Salicylsäure: Effektiver Inhaltsstoff gegen Hautunreinheiten


Salicylsäure ist ein Phytohormon, das in vielen Pflanzen vorkommt, für die Kosmetikproduktion aber synthetisch hergestellt wird. Als pflanzlicher Stoff trägt sie maßgeblich zur Abwehr bakterieller Infektionen bei. Kein Wunder, dass sie auch gut für die Haut ist, vor allem bei Mischhaut, fettiger Haut und unreiner Haut.

Wie wirkt Salicylsäure?

Unsere Haut unterliegt einem ständigen Regenerationsprozess, bei dem sie abgestorbene Hautschüppchen abstößt und sich so in einem regelmäßigen Zyklus komplett erneuert. Bei unreiner Haut funktioniert dieser Prozess nicht richtig und die alten Hautschüppchen werden nicht vollständig abgetragen.
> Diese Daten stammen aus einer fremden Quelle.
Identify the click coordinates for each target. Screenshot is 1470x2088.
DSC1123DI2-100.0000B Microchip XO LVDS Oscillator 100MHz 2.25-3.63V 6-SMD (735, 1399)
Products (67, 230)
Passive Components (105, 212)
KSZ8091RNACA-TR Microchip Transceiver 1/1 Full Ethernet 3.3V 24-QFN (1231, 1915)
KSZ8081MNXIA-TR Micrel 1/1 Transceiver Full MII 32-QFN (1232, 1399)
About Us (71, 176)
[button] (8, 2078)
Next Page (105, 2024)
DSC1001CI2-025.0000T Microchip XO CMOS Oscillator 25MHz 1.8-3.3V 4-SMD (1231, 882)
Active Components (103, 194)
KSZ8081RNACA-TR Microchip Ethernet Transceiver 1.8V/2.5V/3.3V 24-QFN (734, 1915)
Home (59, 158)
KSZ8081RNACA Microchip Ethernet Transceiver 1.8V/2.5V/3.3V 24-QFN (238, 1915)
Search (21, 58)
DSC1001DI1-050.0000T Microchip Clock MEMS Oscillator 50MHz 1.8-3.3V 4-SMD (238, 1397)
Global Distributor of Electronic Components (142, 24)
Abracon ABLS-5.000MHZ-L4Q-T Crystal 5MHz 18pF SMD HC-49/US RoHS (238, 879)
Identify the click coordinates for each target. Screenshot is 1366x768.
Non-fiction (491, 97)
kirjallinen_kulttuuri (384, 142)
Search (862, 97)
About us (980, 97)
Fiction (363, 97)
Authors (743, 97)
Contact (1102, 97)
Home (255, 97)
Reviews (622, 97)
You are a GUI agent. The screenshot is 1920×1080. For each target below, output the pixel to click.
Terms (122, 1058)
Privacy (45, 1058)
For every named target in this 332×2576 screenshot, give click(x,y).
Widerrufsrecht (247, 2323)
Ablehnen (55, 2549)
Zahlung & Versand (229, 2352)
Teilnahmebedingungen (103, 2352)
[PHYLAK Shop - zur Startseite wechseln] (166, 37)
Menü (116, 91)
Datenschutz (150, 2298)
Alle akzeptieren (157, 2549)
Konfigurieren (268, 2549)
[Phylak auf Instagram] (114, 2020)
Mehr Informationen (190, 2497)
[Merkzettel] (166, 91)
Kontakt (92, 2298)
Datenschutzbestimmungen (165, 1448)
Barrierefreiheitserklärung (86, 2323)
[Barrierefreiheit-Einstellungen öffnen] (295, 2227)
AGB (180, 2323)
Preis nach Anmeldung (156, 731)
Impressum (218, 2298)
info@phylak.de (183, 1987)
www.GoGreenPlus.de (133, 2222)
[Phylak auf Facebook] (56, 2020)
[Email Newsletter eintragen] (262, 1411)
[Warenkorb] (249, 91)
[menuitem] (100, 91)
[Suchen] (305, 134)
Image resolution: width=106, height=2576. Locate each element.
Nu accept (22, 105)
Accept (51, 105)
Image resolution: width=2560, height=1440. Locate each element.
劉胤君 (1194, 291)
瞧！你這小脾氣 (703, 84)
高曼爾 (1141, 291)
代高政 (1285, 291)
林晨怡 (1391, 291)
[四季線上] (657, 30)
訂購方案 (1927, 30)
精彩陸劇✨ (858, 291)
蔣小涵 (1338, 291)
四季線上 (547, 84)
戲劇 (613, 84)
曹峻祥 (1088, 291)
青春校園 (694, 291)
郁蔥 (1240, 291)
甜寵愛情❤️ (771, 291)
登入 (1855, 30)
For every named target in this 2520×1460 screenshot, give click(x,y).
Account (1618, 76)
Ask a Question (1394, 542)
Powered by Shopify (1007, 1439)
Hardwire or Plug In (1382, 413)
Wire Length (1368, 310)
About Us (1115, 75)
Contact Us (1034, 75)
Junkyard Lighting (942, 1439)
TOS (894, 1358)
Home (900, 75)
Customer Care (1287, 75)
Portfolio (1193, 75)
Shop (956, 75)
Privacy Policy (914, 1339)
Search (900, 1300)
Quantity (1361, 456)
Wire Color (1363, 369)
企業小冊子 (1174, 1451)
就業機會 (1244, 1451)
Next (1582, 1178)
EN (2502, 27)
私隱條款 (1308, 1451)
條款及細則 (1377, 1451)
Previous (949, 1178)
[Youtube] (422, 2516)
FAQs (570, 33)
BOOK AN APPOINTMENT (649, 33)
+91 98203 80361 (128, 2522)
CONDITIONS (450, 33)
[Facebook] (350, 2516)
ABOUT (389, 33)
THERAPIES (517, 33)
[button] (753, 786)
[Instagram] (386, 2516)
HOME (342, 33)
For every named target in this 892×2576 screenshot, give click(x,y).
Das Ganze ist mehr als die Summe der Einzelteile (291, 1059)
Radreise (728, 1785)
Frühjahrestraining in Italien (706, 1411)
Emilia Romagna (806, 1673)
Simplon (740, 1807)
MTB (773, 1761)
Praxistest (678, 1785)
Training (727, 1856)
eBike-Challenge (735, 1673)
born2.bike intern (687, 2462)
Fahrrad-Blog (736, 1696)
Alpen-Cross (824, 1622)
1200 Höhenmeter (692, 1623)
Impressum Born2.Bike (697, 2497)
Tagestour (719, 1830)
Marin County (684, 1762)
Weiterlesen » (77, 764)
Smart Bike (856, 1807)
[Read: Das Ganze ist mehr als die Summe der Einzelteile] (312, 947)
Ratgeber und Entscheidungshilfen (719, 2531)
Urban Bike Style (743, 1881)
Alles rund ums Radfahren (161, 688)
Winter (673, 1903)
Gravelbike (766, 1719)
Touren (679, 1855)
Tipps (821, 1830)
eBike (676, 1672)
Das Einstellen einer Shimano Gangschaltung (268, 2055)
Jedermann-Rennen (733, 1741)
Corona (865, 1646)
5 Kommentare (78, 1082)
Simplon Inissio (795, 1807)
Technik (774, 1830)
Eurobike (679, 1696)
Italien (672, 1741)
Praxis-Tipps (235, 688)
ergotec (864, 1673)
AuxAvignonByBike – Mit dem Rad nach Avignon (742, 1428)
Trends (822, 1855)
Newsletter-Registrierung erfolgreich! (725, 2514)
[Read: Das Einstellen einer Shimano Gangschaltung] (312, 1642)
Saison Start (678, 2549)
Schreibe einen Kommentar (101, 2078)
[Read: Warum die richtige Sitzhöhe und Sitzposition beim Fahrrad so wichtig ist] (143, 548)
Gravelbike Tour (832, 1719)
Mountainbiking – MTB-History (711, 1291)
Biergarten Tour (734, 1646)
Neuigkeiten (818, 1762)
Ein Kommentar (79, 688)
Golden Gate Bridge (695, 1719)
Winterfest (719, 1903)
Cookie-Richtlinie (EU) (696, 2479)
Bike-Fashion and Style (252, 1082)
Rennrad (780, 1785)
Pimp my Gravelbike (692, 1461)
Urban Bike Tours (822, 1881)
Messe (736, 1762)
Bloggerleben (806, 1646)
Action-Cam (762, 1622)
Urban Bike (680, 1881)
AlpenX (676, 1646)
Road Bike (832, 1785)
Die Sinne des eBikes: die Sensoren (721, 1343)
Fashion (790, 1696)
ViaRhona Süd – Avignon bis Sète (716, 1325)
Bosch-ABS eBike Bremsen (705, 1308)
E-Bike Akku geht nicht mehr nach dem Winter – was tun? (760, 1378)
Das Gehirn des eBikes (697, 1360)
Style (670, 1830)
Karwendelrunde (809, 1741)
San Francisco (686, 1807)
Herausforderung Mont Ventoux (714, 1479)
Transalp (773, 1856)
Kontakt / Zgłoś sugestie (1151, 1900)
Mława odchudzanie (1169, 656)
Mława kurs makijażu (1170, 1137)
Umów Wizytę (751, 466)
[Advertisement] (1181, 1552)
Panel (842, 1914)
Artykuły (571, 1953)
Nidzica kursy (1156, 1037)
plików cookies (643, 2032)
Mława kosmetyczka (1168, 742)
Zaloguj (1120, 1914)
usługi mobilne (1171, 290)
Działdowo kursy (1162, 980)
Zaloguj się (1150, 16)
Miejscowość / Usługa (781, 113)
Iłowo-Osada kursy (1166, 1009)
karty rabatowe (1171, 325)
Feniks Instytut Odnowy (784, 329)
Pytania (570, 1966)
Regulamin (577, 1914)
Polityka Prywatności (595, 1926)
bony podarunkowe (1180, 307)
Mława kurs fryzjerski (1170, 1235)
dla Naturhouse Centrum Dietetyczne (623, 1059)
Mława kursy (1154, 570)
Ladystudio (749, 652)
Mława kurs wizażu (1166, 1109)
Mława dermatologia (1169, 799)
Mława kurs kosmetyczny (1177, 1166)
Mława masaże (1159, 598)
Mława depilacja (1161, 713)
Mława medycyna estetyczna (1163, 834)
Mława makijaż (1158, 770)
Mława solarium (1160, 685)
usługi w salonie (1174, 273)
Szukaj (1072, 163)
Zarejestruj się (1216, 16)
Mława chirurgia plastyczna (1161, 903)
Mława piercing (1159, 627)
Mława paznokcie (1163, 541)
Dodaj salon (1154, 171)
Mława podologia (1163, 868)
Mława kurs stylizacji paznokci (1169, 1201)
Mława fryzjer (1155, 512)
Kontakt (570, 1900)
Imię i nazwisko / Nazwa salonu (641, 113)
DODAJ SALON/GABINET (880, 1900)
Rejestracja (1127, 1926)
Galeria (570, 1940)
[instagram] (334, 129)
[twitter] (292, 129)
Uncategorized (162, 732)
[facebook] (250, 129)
Stattdessen verstopfen sie die Poren, die sich wiederum entzünden und zu Pickeln werden. Das ist nicht nur ein Problem von Jugendlichen in der Pubertät, auch Erwachsene leiden noch sehr häufig darunter.


Genau da kommt die Salicylsäure ins Spiel, da sie den Regenerationsprozess der Haut anregt. Sie dringt tief in die Haut ein, entfernt alte Verhornungen und Hautschüppchen und sorgt so dafür, dass der überschüssige Talg wieder ungehindert aus den Poren abfließen kann. Zudem beruhigt sie die Haut und reduziert Rötungen. Und als netter Nebeneffekt ist Salicylsäure auch noch ein tolles Anti-Aging, denn sie aktiviert die natürliche Zellerneuerung und lässt die Haut praller, jünger und frischer aussehen.

Hat Salicylsäure Nebenwirkungen?

Steigt man auf Gesichtspflege mit Salicylsäure um, kann es durchaus passieren, dass sich das Hautbild zunächst verschlimmert. Das ist ein normaler Prozess und kein Grund zur Panik. Die Haut muss sich erst an die neue Behandlung gewöhnen und das kann 6 bis 8 Wochen dauern. Aber das Warten lohnt sich, denn bei regelmäßiger Anwendung von Salicylsäure verbessert sich das Hautbild sichtbar und die Pickel werden deutlich weniger. Aufgrund der schälenden Wirkung von Salicylsäure sollte grundsätzlich auch ein Lichtschutzfaktor verwendet werden, ideal ist LSF 30 oder höher.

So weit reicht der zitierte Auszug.